Cordell Parvin Blog

Developing the Next Generation of Rainmakers

What Would Success Look Like in Your Firm?

Posted in Law Firm Leadership

I was doing a search of some old law firm documents recently, and I came across something I had drafted for my old law firm’s board of directors. I think many of the ideas are relevant today so I thought I would share it with you.

Years ago at my old firm, a group of us began brainstorming what we hoped would be the priorities and direction of the firm. When our firm leaders got wind of our brainstorming, they asked us to share our ideas. I drafted our suggestions.

Before responding I went back and re-read all of David Maister’s books and other materials he had available at the time. So, many of the thoughts I came up with were inspired by David Maister.

More recently I read an Economist Book Review: Staying on top, reviewing: Playing to Win: How Strategy Really Works. I have not read the book, but I found the review helpful. As a result, I updated some of my thinking. So here some of my past and current thoughts:

I believe our board of directors are too focused on “management,” and not enough focused enough on leading our firm. If our board spent time focusing on the top line (e.g., values, principles, mission and vision), it could transform those who work in our firm. To accomplish this task I believe the board should:

  •  Agree on the definition of success and a plan to get there. A definition of success and a plan to get there will help the board answer the following questions:
  1. Where should the firm invest in clients and what are the services to be provided?
  2. Where should the firm put its leadership time?
  3. Where should the firm invest the human and dollar capital of the firm?
  4. Where should the firm invest the talent of the firm?
  5. How should the firm identify the lawyers who are and are not making a contribution?
  • Define the characteristics of a “one-firm firm.” Our board uses that term, but our shareholders and associates do not really know what that means. (It could mean having a clear priority of client service first, the firm second, and the individual last.)
  • Using help from outside the board of directors and research and identify the emerging market for our firm’s legal services.
  • Define the role of our shareholders in terms of meeting the agreed firm’s definition of success.

◆ Raw records:
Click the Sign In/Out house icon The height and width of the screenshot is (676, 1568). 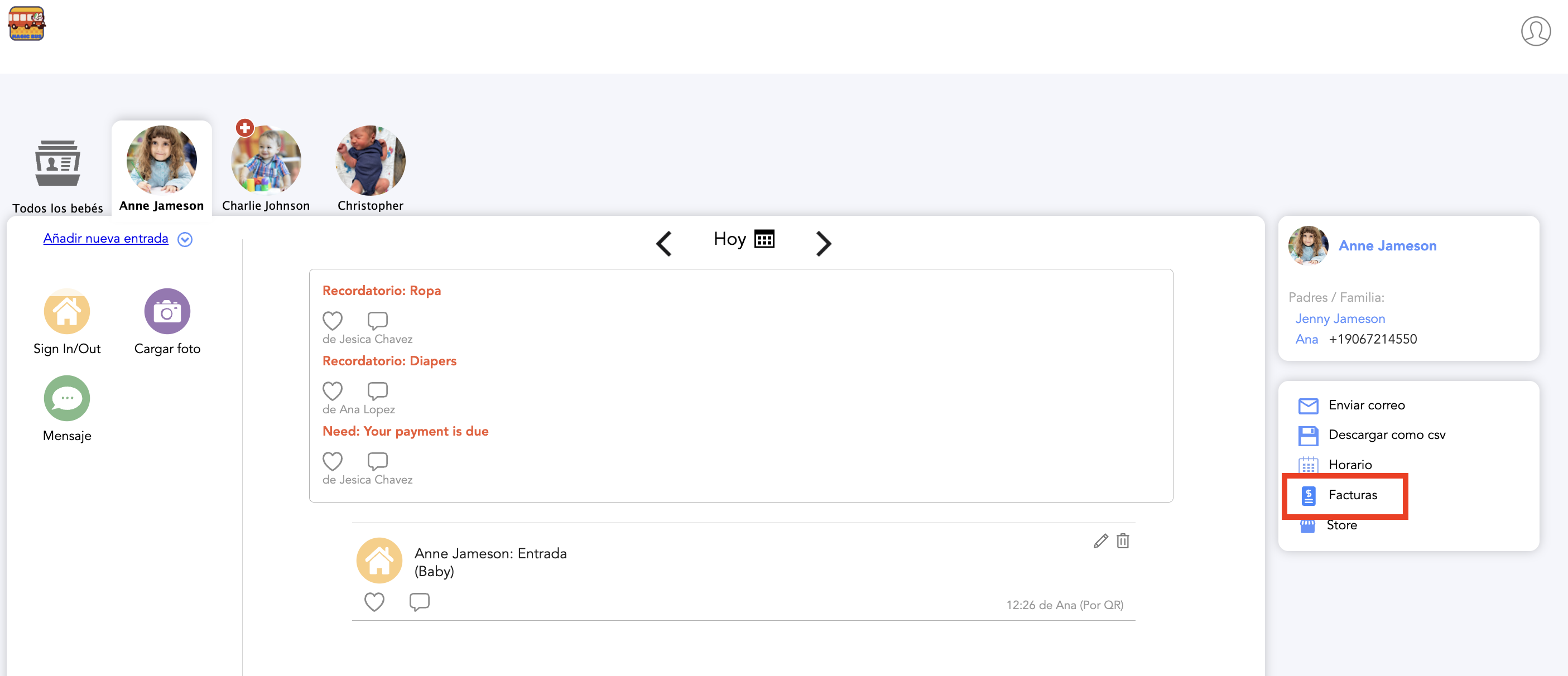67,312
* * *
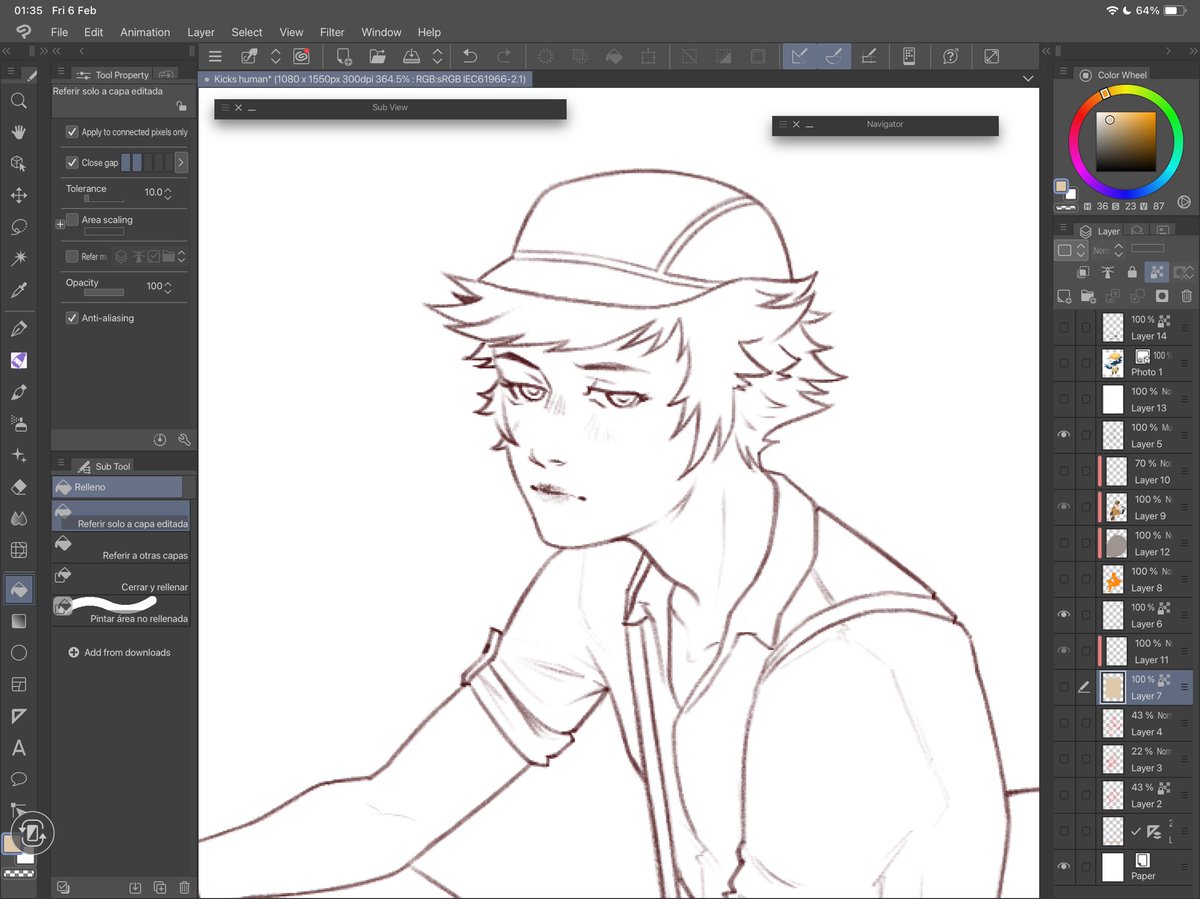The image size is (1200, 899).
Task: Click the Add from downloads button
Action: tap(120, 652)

◆ What needs to be done: In the blog post on law firm leadership, whose books did the writer re-read before drafting suggestions for the board? The records have nothing to do with the blog post.

◆ Written response: David Maister's books.